> [Required action]:
In the records below, one line contains "Click the Master volume slider knob". Print that line and every line after it exactly, down to the final one.

[Opening The data section]

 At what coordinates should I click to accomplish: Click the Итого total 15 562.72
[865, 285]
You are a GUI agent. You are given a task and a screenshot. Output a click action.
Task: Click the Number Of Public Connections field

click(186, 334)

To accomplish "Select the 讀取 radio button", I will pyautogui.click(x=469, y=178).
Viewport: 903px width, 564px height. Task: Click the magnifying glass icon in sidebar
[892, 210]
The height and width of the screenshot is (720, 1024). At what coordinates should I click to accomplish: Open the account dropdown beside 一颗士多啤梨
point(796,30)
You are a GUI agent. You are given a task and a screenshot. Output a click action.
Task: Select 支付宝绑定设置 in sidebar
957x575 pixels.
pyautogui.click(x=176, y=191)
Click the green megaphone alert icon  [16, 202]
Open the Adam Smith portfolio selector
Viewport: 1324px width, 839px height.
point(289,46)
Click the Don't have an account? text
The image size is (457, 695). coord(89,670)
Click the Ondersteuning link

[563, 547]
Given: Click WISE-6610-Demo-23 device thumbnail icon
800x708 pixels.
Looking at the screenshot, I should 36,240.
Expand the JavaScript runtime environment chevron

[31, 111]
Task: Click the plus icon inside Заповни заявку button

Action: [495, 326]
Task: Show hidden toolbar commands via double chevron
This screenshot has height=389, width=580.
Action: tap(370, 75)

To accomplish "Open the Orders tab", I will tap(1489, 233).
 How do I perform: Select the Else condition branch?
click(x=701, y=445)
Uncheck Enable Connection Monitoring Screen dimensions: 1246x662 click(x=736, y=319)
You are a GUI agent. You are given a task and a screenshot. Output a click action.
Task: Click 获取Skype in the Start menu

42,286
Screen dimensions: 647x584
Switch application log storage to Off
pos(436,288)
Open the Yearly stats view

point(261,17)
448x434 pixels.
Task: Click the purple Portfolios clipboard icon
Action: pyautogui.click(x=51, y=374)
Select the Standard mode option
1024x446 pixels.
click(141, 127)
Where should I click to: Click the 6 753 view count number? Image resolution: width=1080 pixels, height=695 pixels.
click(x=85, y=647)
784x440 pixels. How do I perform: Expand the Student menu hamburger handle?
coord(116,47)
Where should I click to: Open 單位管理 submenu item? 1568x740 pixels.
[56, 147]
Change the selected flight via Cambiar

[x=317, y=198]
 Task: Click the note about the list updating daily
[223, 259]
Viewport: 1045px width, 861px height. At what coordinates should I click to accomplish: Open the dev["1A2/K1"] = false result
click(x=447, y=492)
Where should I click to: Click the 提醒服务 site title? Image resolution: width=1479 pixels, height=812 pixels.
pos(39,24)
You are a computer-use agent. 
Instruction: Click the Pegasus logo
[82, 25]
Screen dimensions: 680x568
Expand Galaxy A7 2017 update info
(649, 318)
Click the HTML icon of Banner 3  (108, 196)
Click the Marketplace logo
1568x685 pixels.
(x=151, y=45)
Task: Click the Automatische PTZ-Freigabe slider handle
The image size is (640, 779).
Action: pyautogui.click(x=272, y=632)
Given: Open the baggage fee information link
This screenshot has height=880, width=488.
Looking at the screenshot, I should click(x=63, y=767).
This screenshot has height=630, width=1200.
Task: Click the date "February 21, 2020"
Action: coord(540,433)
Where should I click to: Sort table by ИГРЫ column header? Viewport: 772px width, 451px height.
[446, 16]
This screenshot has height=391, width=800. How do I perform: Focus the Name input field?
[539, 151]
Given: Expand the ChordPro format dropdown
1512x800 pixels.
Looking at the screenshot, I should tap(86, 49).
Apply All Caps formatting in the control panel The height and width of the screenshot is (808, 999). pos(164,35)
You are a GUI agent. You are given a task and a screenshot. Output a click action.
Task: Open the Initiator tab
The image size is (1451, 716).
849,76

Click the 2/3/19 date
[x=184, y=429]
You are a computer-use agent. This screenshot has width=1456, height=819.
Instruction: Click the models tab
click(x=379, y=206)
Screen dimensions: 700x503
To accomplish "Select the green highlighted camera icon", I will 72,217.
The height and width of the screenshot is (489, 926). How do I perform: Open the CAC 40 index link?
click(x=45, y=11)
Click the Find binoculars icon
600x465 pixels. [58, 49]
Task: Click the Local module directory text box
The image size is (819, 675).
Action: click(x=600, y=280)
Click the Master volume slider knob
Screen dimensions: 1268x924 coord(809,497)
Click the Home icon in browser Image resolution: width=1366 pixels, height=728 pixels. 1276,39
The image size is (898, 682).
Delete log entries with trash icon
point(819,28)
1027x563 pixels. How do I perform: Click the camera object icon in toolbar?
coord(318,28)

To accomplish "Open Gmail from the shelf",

[Closing The data section]

> [Written response]:
Click the Master volume slider knob
Screen dimensions: 1268x924 coord(809,497)
Click the Home icon in browser Image resolution: width=1366 pixels, height=728 pixels. 1276,39
The image size is (898, 682).
Delete log entries with trash icon
point(819,28)
1027x563 pixels. How do I perform: Click the camera object icon in toolbar?
coord(318,28)

To accomplish "Open Gmail from the shelf",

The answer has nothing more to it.